The hardware and bandwidth for this mirror is donated by dogado GmbH, the Webhosting and Full Service-Cloud Provider. Check out our Wordpress Tutorial.
If you wish to report a bug, or if you are interested in having us mirror your free-software or open-source project, please feel free to contact us at mirror[@]dogado.de.

Genetic Risk Score (GRS) Analysis on UKB RAP

Overview

The grs_* functions provide an end-to-end pipeline for computing and validating polygenic / genetic risk scores within the UK Biobank Research Analysis Platform (RAP). Because individual-level genotype data cannot be downloaded locally, all computationally intensive steps are executed as cloud jobs via the DNAnexus Swiss Army Knife app.

Function Where it runs Purpose
grs_check() Local or RAP Validate and export a SNP weights file
grs_bgen2pgen() Submits RAP jobs Convert UKB imputed BGEN files to PGEN
grs_score() Submits RAP jobs Score genotypes across chromosomes with plink2
grs_standardize() Local or RAP Z-score standardise GRS columns
grs_zscore() Local or RAP Alias for grs_standardize()
grs_validate() Local or RAP Assess predictive performance (OR/HR, AUC, C-index)

Typical pipeline:

grs_check()  ->  grs_bgen2pgen()  ->  grs_score()  ->  grs_standardize()  ->  grs_validate()

Prerequisite: you must be authenticated to UKB RAP and have a project selected. See vignette("auth").


Step 1: Validate the Weights File – grs_check()

Before uploading to RAP, validate your SNP weights file.
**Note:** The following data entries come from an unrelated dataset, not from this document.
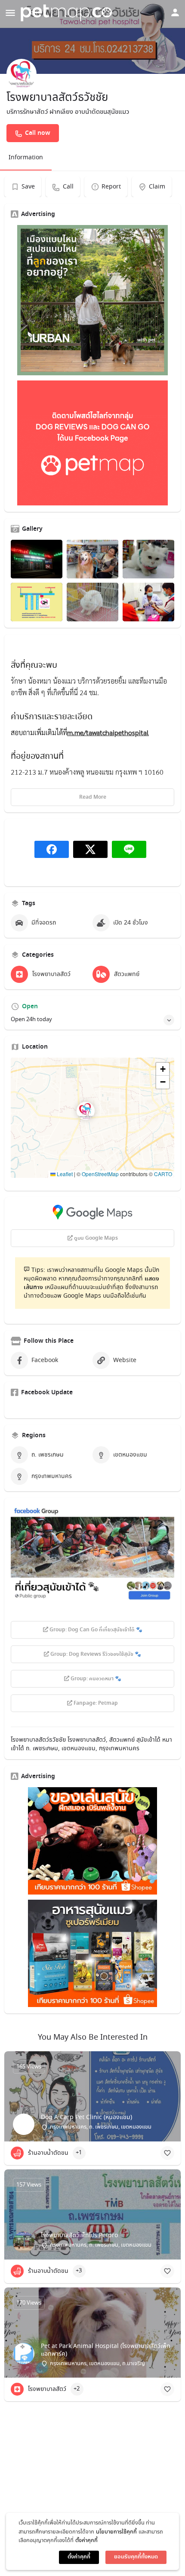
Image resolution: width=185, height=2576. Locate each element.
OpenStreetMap (100, 1173)
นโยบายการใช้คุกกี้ (116, 2532)
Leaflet (64, 1173)
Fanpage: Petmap (95, 1703)
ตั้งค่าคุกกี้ (86, 2540)
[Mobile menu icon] (10, 12)
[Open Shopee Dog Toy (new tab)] (92, 1841)
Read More (92, 797)
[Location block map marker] (86, 1111)
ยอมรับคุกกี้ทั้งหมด (136, 2557)
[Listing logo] (21, 74)
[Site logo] (67, 12)
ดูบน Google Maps (95, 1238)
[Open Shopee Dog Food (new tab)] (92, 1953)
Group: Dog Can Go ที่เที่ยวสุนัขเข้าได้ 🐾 (95, 1630)
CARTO (163, 1173)
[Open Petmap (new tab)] (92, 443)
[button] (92, 1118)
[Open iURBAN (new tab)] (92, 300)
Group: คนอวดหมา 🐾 (95, 1679)
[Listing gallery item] (36, 559)
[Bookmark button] (167, 2153)
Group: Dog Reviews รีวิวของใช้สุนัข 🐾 (95, 1654)
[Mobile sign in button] (175, 12)
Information (26, 157)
The function reads the file, checks required columns, flags problems, and writes a plink2-compatible space-delimited output.

Required columns:

Column Description
snp SNP identifier (expected rs + digits format)
effect_allele Effect allele: one of A / T / C / G
beta Effect size (log-OR or beta); must be numeric
library(ukbflow)

# Local: weights file on your machine
w <- grs_check("weights.csv", dest = "weights_clean.txt")
#> Read 'weights.csv': 312 rows, 5 columns.
#> ✔ No NA values.
#> ✔ No duplicate SNPs.
#> ✔ All SNP IDs match rs[0-9]+ format.
#> ✔ All effect alleles are A/T/C/G.
#> Beta summary:
#>   Range     : -0.412 to 0.589
#>   Mean |beta|: 0.183
#>   Positive  : 187 (59.9%)
#>   Negative  : 125 (40.1%)
#>   Zero      : 0
#> ✔ Weights file passed checks: 312 SNPs ready for UKB RAP.
#> ✔ Saved: 'weights_clean.txt'
# On RAP (RStudio) -- use /mnt/project/ paths directly
w <- grs_check(
  file = "/mnt/project/weights/weights.csv",
  dest = "/mnt/project/weights/weights_clean.txt"
)

The validated weights are also returned invisibly for inspection.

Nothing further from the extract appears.